-- Start Source data --

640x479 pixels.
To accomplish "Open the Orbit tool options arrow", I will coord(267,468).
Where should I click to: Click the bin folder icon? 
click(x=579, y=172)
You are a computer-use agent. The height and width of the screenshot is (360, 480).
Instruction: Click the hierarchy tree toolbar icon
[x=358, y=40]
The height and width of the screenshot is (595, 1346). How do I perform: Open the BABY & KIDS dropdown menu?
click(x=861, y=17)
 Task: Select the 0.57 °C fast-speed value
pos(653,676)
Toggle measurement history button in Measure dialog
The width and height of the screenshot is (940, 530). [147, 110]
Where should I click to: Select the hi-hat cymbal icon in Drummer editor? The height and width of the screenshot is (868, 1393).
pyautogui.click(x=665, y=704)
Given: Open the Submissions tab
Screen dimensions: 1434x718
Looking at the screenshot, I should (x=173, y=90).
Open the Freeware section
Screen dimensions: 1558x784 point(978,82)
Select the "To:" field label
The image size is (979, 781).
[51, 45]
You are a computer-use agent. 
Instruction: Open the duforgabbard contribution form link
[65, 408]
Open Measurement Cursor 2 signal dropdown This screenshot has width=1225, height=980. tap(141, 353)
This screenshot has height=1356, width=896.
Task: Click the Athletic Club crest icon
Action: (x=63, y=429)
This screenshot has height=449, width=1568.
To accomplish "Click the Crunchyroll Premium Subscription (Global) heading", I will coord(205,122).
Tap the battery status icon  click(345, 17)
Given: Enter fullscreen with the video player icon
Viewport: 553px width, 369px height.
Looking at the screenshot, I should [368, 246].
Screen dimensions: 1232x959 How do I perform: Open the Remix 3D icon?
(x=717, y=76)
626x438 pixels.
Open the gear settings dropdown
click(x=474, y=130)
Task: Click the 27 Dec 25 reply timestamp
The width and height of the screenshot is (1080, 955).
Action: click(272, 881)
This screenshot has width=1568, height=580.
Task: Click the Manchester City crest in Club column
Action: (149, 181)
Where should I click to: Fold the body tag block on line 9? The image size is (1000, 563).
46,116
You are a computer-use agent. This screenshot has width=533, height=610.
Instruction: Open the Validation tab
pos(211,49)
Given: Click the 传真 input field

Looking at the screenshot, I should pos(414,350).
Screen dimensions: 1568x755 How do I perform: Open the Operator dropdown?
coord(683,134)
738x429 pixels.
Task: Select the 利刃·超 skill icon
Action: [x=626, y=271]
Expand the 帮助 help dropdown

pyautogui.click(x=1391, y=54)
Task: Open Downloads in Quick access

-- End Source data --

* [Work required] Number every line of the rows above in sequence, omitting blank lines.

* [Solution to the exercise]
1. 640x479 pixels.
2. To accomplish "Open the Orbit tool options arrow", I will coord(267,468).
3. Where should I click to: Click the bin folder icon? 
4. click(x=579, y=172)
5. You are a computer-use agent. The height and width of the screenshot is (360, 480).
6. Instruction: Click the hierarchy tree toolbar icon
7. [x=358, y=40]
8. The height and width of the screenshot is (595, 1346). How do I perform: Open the BABY & KIDS dropdown menu?
9. click(x=861, y=17)
10.  Task: Select the 0.57 °C fast-speed value
11. pos(653,676)
12. Toggle measurement history button in Measure dialog
13. The width and height of the screenshot is (940, 530). [147, 110]
14. Where should I click to: Select the hi-hat cymbal icon in Drummer editor? The height and width of the screenshot is (868, 1393).
15. pyautogui.click(x=665, y=704)
16. Given: Open the Submissions tab
17. Screen dimensions: 1434x718
18. Looking at the screenshot, I should (x=173, y=90).
19. Open the Freeware section
20. Screen dimensions: 1558x784 point(978,82)
21. Select the "To:" field label
22. The image size is (979, 781).
23. [51, 45]
24. You are a computer-use agent. 
25. Instruction: Open the duforgabbard contribution form link
26. [65, 408]
27. Open Measurement Cursor 2 signal dropdown This screenshot has width=1225, height=980. tap(141, 353)
28. This screenshot has height=1356, width=896.
29. Task: Click the Athletic Club crest icon
30. Action: (x=63, y=429)
31. This screenshot has height=449, width=1568.
32. To accomplish "Click the Crunchyroll Premium Subscription (Global) heading", I will coord(205,122).
33. Tap the battery status icon  click(345, 17)
34. Given: Enter fullscreen with the video player icon
35. Viewport: 553px width, 369px height.
36. Looking at the screenshot, I should [368, 246].
37. Screen dimensions: 1232x959 How do I perform: Open the Remix 3D icon?
38. (x=717, y=76)
39. 626x438 pixels.
40. Open the gear settings dropdown
41. click(x=474, y=130)
42. Task: Click the 27 Dec 25 reply timestamp
43. The width and height of the screenshot is (1080, 955).
44. Action: click(272, 881)
45. This screenshot has width=1568, height=580.
46. Task: Click the Manchester City crest in Club column
47. Action: (149, 181)
48. Where should I click to: Fold the body tag block on line 9? The image size is (1000, 563).
49. 46,116
50. You are a computer-use agent. This screenshot has width=533, height=610.
51. Instruction: Open the Validation tab
52. pos(211,49)
53. Given: Click the 传真 input field
54. Looking at the screenshot, I should pos(414,350).
55. Screen dimensions: 1568x755 How do I perform: Open the Operator dropdown?
56. coord(683,134)
57. 738x429 pixels.
58. Task: Select the 利刃·超 skill icon
59. Action: [x=626, y=271]
60. Expand the 帮助 help dropdown
61. pyautogui.click(x=1391, y=54)
62. Task: Open Downloads in Quick access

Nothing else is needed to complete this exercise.